Mais 160 mil fiéis participaram no ano passado nas missas oficiais celebradas no Santuário de Fátima, num total de 3,489 milhões de pessoas, quando em 2012 esse número foi de 3,328 milhões de peregrinos, anunciou esta quinta-feira a instituição.

Dados disponibilizados no decurso de mais um encontro de hoteleiros e responsáveis de casas religiosas que acolhem peregrinos, no Santuário de Fátima, indicam, por outro lado, que se registou um decréscimo de fiéis noutro tipo de celebrações oficiais, como a procissão das velas ou a recitação do terço.

Nestas celebrações, num total de 1.641 em 2012, estiveram 2,696 milhões de pessoas, enquanto o ano passado o santuário registou 2,357 milhões de fiéis em 1.643 cerimónias, o que representa um decréscimo de cerca de 338 mil peregrinos.

Já as missas oficiais totalizaram 2.539 em 2013, menos dez do que no ano anterior.

Quanto às peregrinações organizadas - as que são comunicadas aos serviços da instituição -, em 2013 houve 4.309 grupos, nacionais e estrangeiros (em 2012 foram 4.254), num total de 567.964 peregrinos (mais 52.064 fiéis que no ano anterior, aumento que se deve aos nacionais).

Os espanhóis continuam a ser os estrangeiros que mais visitam o santuário em peregrinações organizadas, seguidos pelos italianos, polacos e brasileiros, confirmando-se a tendência verificada nos últimos anos no maior santuário mariano do país.
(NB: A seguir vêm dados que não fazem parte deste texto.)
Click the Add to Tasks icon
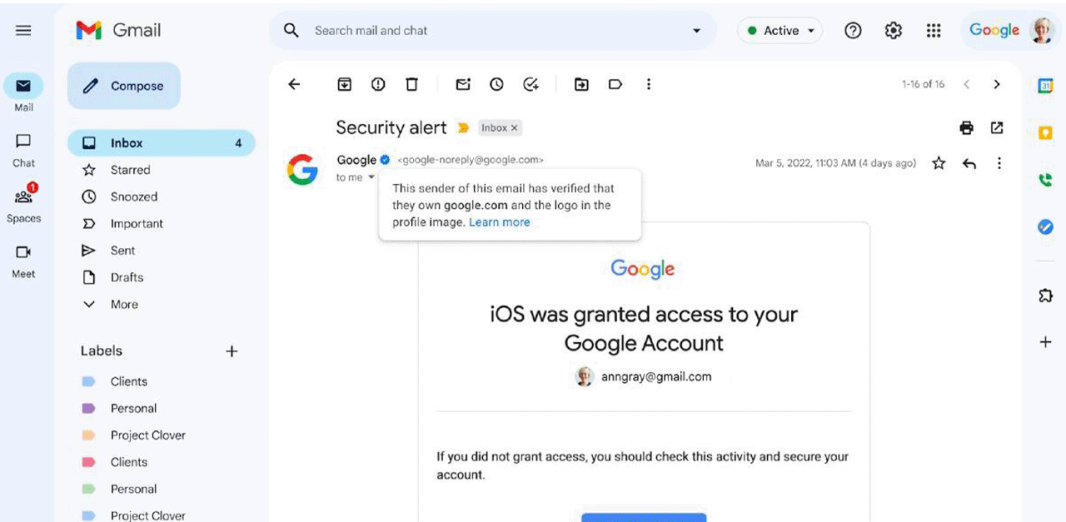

De Espanha, o templo contabilizou em 2013 - ano em que houve peregrinações de 86 países estrangeiros - cerca de 31 mil fiéis, o dobro, por exemplo, de Itália.

A informação hoje disponibilizada revela, também, que o número de pessoas que se confessa no santuário continua a decrescer desde 2009, registando o ano passado o valor mais baixo: 115.112 penitentes.

O reitor do Santuário de Fátima, padre Carlos Cabecinhas, reconheceu existir «uma diminuição dos peregrinos estrangeiros», destacando os de Espanha e Itália, e referindo que se trata de países que estão a atravessar, como Portugal, dificuldades financeiras. «Mas tivemos um aumento - que superou essa quebra - de peregrinos portugueses», realçou.

À Lusa, o reitor considerou que a peregrinação está em «permanente mutação», sendo que o acolhimento aos peregrinos obriga a instituição a estar sempre atenta «às alterações que se vão produzindo», de forma a adequá-lo «às reais necessidades».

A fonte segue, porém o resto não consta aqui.